Goodbye Cruel World Cannes 2026 porta alla Semaine de la Critique il debutto alla regia di Félix de Givry. Il film, titolo originale Adieu monde cruel, chiude la 65ª edizione della sezione parallela con un racconto adolescenziale sospeso tra trauma, notte urbana e ritorno alla luce.
Goodbye Cruel World Cannes 2026: trama e cast del film

Goodbye Cruel World Cannes 2026 racconta la scomparsa di Otto Vidal, 14 anni, dopo una lettera d’addio indirizzata ai compagni. Tutti lo credono morto, finché Léna, una ragazza del suo liceo, lo vede una notte per strada. Il film dura 1h33.
La scheda ufficiale della Semaine de la Critique su Adieu monde cruel conferma la première mondiale, la selezione in séance spéciale e il ruolo di film di chiusura. Nel cast figurano Milo Machado-Graner, Jane Beever, Françoise Lebrun, Maïa Sandoz, Emmanuelle Destremau ed Erwan Kepoa Falé.
Machado-Graner arriva al progetto dopo la forte esposizione ottenuta con Anatomia di una caduta. Qui interpreta un adolescente che non viene trattato come semplice vittima, ma come figura romantica e contraddittoria, incapace di far coincidere il proprio ideale con la realtà degli altri.
Félix de Givry affronta il bullismo senza immagini facili
Il cuore del film è il bullismo, ma Félix de Givry evita la rappresentazione più automatica della violenza scolastica. Il regista parte da esperienze personali e sposta l’attenzione sul silenzio collettivo: non solo chi agisce, ma anche chi osserva senza intervenire.
Questa idea dell’omertà attorno al bullismo rende Goodbye Cruel World meno lineare di un dramma scolastico tradizionale. La violenza non è solo fisica, passa dal linguaggio, dall’esclusione e dalla paura di diventare il prossimo bersaglio. È un approccio che può parlare anche al pubblico adulto, perché chiama in causa l’ambiente e non soltanto il singolo aggressore.
Il film si inserisce in una Cannes 2026 che continua a usare le sezioni parallele come spazio per sguardi laterali e autori emergenti. Nello stesso orizzonte festivaliero si muove anche il thriller Gentle Monster con Léa Seydoux a Cannes, altro titolo costruito su tensione psicologica e identità femminile.
Un debutto che guarda al cinema del passato
Goodbye Cruel World non punta solo sul tema sociale. De Givry costruisce il film come un percorso visivo dalla pesantezza iniziale a una progressiva riemersione della luce. Tra le ispirazioni dichiarate c’è Quattro notti di un sognatore di Robert Bresson, riferimento utile per capire il peso della notte e della dimensione sospesa.

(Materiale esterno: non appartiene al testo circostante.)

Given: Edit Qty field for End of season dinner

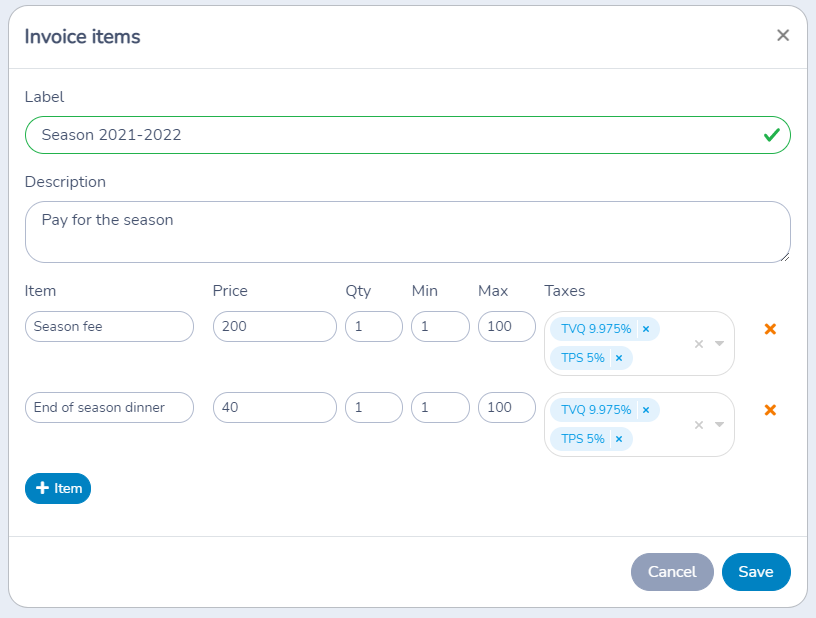Looking at the screenshot, I should coord(374,407).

La fotografia è firmata da Tara-Jay Bangalter, il montaggio da Sanabel Cherqaoui e la musica da Arnaud Toulon. La voce narrante di Françoise Lebrun aggiunge una distanza da racconto già accaduto, quasi a lasciare il dubbio tra memoria, fiaba e ricostruzione emotiva.
Il lavoro sulla musica conferma l’ambizione cinefila del progetto: non semplice accompagnamento emotivo, ma tema ricorrente capace di tenere insieme l’intero racconto. In questo senso il film dialoga con un’idea più classica di messa in scena, meno dipendente dall’urgenza del realismo contemporaneo.

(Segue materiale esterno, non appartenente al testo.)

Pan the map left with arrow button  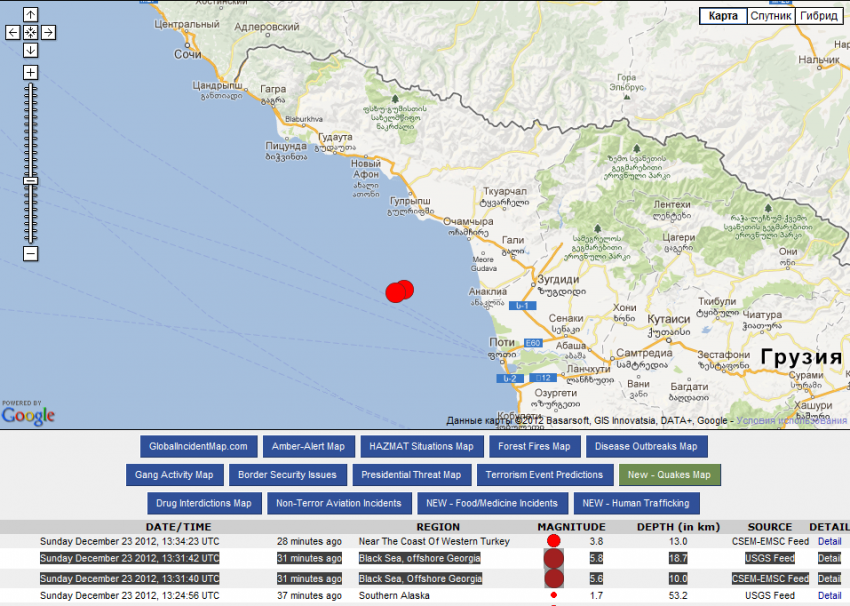pyautogui.click(x=12, y=32)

Perché la chiusura della Semaine de la Critique conta
La scelta di Goodbye Cruel World come film di chiusura dà a Félix de Givry una vetrina strategica. La Semaine de la Critique è spesso il luogo in cui Cannes misura nuovi autori e traiettorie future, prima che il mercato internazionale decida distribuzione, passaggi festivalieri e possibile circolazione d’essai.

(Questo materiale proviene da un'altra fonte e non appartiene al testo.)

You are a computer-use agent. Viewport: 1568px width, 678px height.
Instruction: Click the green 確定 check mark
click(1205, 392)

La presenza di Milo Machado-Graner aiuta la riconoscibilità del titolo, ma non lo trasforma in un prodotto semplice. È un film di formazione con materia sensibile, tono malinconico e ambizione formale. Per questo può interessare anche chi segue le nuove identità attoriali del cinema europeo, come nel caso del nostro ritratto di Mia Goth.
Il passaggio a Cannes chiarirà se Goodbye Cruel World resterà un titolo per cinefili da festival o se riuscirà a trovare una distribuzione più ampia. La sua forza, almeno sulla carta, sta nel trattare l’adolescenza non come età fragile da proteggere con retorica, ma come territorio dove silenzio, vergogna e desiderio di sparire possono diventare cinema.